13-What color do they think they look best in? Do they actually look best in that color? Antoine thinks that the best colours for her is olive green, tawny, and cream, and she looks extremely handsome when wearing this palette. However, she was once convinced into wearing the darkest shade of black, white, and red, and she truly looked stunning in that palette. Still, she prefers to see herself in the modest shades of her Assassin’s garb.
30-Who do they most regret meeting? François-Thomas Germain. Dear Gods, Germain is the one she regrets the most meeting. To him and his persona are connected all her shame and her secrets, all that she has kept from her family in order to protect them and provide for them when Mathias was injured and Colette was too young to do anything to help. Sometimes, when she allows herself to feel fragile -and it happens very rarely - she wished she had done things differently and she wished she had had someone that could have guided her through the most difficult moments of her life.

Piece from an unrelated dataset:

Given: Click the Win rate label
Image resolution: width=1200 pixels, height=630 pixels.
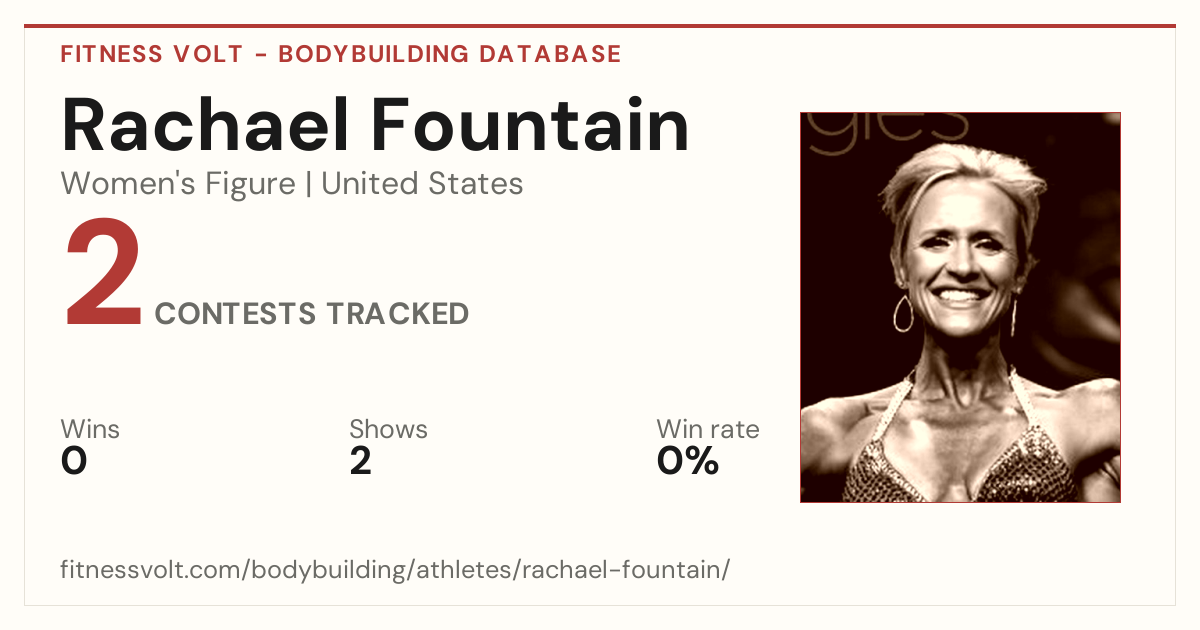Looking at the screenshot, I should tap(708, 429).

Sometimes she wonders what person she would have been, had she not met Germain, for she truly believes part of the reason her heart has become so hard is due to her connection to him.
42-How badly do they want to reach their end goal? It depends on the goal. Antoine has no interest in pursuing any personal gain or glory, at least not to the same extent like when she was younger and still very much influenced by her father’s indoctrination and teachings. But she does believe that the Brotherhood tenets and the creed should be respected and followed and she believes that there cannot be compromises with the Templars, on any level. She applies the same passionate intransigence, even in respect of her siblings safety and well-being. So, to protect the Brotherhood, her brothers-in-arms and her blood siblings, she is truly willing to go above and beyond. She is ready to face the consequences that will come with her choices, if it means to ensure the safety of the people around her.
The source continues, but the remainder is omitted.